Piacenza, in his breathless attempt to elevate priesthood and the
mothers of priests to some preternatural level, actually disfigures what
is holiest, and thus most deeply human, about men and women called to a
special level of service to the Catholic Christian community.
Piacenza's idea of priesthood seems far removed from the early church's
understanding of ordination. (See Story.)
Mothers of priests, he asserts, enjoy "unique and special ... spiritual
consolations" and "rejoice in seeing the life of her son not only
fulfilled but also clothed with a most exceptional divine favor which
embraces and transforms it for all eternity."
Piacenza continues to work his weave, incorporating ever stranger
conclusions about the consequences of ordination. Experience, he writes,
shows that "when a man is ordained a priest, his mother 'receives' him
in a completely new and unexpected way," seeing "in the fruit of her own
womb a 'father' who by God's will is called to generate and accompany a
multitude of brothers and sisters to eternal life." Consequently,
"Every mother of a priest mysteriously becomes a 'daughter of her son.' "

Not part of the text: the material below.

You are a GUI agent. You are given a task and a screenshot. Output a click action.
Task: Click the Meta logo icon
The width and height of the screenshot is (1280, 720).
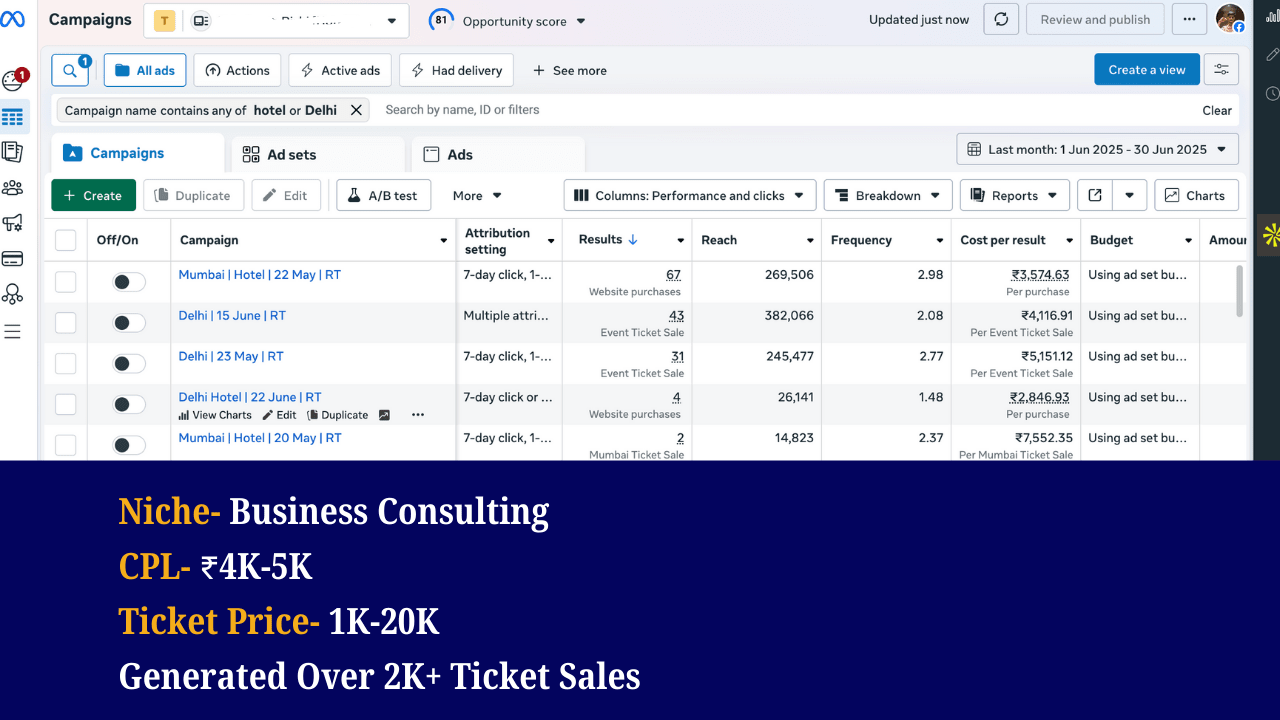(x=13, y=20)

And what of her daughters, or other sons, or perhaps a husband? Are
mother and priest son swept up, mysteriously of course, in some strange
association of the otherworldly? What Piacenza sows more resembles
division than sanctity. His tightly constructed little universe leads to
a culture of men alone, talking only to each other.
As head of the Congregation for the Clergy, Piacenza might do better to
speak to those mothers who say, "If you won't have my daughter, you
can't have my son," or others who simply will not encourage their sons
to become part of a culture that parents increasingly feel is unhealthy
Von Sury gets quickly to the nub of the issue that lies beneath the
froth of Piacenza's view of ordination. The church today, he says, is
suffering the effects of a "closed system" in which the overwhelming
majority of those who rise to episcopacy will not challenge the status
quo. "A closed system," he said, "is not capable of accepting criticism
or correction from outside. Perhaps it will have to break down one day
or disintegrate before something happens. Or it will run out of money
and then it will automatically come to a standstill."
In the meantime, the path to ordination keeps filling with those who
understand the rules of the culture as they now exist. And those rules
are designed to give us more of what we don't need: an enhancement of
clerical privilege and an increase of clerical distance from the people.